We work with 3 (hopefully soon to be 4) volunteers in our clinic who are really inspiring; Fatu, Justine and Dala (left to right - seated in our one room clinic). They get a stipend but I think its really small. But Monday through Saturday they are there from 7am to 2pm rarely with a break.

They work for an "association" - a local HIV related NGO, called REVS+. This is a group that was started here by people living with HIV/AIDS for people living with HIV / AIDS. They have foreign funding (and even a Canadian CUSO volunteer) but they are really Burkinabe through and through.

These intelligent, motivated women saw a problem in their own city and decided to do something about it. REVS+ provides monthly food supplementation (donated by World Food Program - though there is never enough), infant formula for mothers who choose not to breastfeed, some medicines for opportunistic infections. They organize testing days, educational sessions, support groups and income generating activities.

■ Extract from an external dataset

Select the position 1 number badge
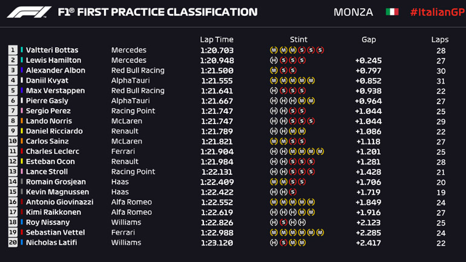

But the HIV Counsellors is one of the most interesting programs. There are about 45 counsellors working in various health care facilities - maternities (birthing centers), clinics and the hospital. They help with voluntary testing and counselling, adherence counselling, social support, drug distribution, and a myriad of other tasks. Until we started, the pediatrics counsellors had the only record system for children with HIV in Bobo; they have a series of notebooks with the names of kids and why they came written in order of their visits (so its hard to find any given entry if you don't know the date they came in). Now that we're here, they also act as our translators - and we would be absolutely lost without them. They translate both language and culture - for example, letting us know that the mourning period (time when a new widow is unable to leave the house) is 40 days, or the best way to ask a certain question. And we're going to train them to take the height / weight and vital signs.

Sometimes they wonder why we are so detail oriented (who cares about development or TB history, anyhow), why we want to know certain things. And we frustrate them when we're not willing to prescribe antiretrovirals to Pr Nacro's patients without knowing anything about the child.

But it is such a key relationship, and we are really lucky to have them working with us. And the city is lucky to have such a system that provides services to various health centers.

A totally Burkinabe initiative - the kind of development that is more sustainable than a foreign idea imposed on Burkina.